Improving Turnout for Irish Dance - Part 2: Foot Alignment
Updated: Apr 13, 2020
“Feet out”, “turnout” and “toes out” are common phrases dancers hear from their teachers and adjudicators. But what can you do to help improve turnout? In this three part turnout series, you will learn the tools you need to maximize your turnout potential!
Part 2: Foot Alignment - Pronation, Supination, & Neutral
In the second part of Improving Turnout for Irish Dance, we’ll review proper foot alignment in weight bearing and non-weight bearing situations. It’s important for dancers to not “force their feet” into turning out but allow their turnout to originate from the hip.
FOOT ALIGNMENT: Pronation, Supination & Neutral
Pronation - rolling in on the foot, placing most of the weight on the inside of the foot, and collapsing the arch. When the foot is “winged” it is pronated.
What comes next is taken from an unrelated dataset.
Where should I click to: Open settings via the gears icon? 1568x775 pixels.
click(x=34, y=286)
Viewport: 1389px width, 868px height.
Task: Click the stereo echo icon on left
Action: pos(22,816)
Neutral - foot and ankle in alignment.
Supination - rolling out on the foot, placing most of the weight on the outside of the foot and raising the arch up. When the foot is “sickled” it is supinated.
Many times, dancers will compensate for a limited range of motion in their hips by pronating and “forcing the feet” to give the perception of greater turnout. This tends to happen most when dancers are standing on their toes, trying to gain greater cross over and turn out.
The International Association for Dance Medicine and Science explains that when pronation occurs “abnormal alignment ensues, causing medial stress along the leg and knee, and is quite possibly linked to increased injury potential. The injury for the foot and ankle complex is the highest of all joint systems. Thus, this strategy of allowing the foot to pronate as a compensatory mechanism for turnout is discouraged by teachers and health care practitioners alike.”
Therefore, in order to reduce the risk of foot and ankle injury, it is imperative that dancers practice with their feet in neutral alignment.
FOOT ALIGNMENT: Sickling & Winging
Sickling - Dancers can be prone to sickling with weak ankles, as they have a greater range of motion inward compared to outward, or due to their genetics. Injuries may occur if the foot is sickled in any weight bearing movements and should be avoided.
Winging - Similar to sickling, winging your foot may become dangerous in any weight bearing situation. Although a dancer is prone to injury while bearing weight on a winged foot, some instructors may allow dancers to wing their foot slightly in non-weight bearing situations only (such as pointing).
Take Home Points
Feet should always be in neutral position in all weight bearing situations.
Some instructors may allow dancers to wing their foot slightly in non-weight bearing situations only.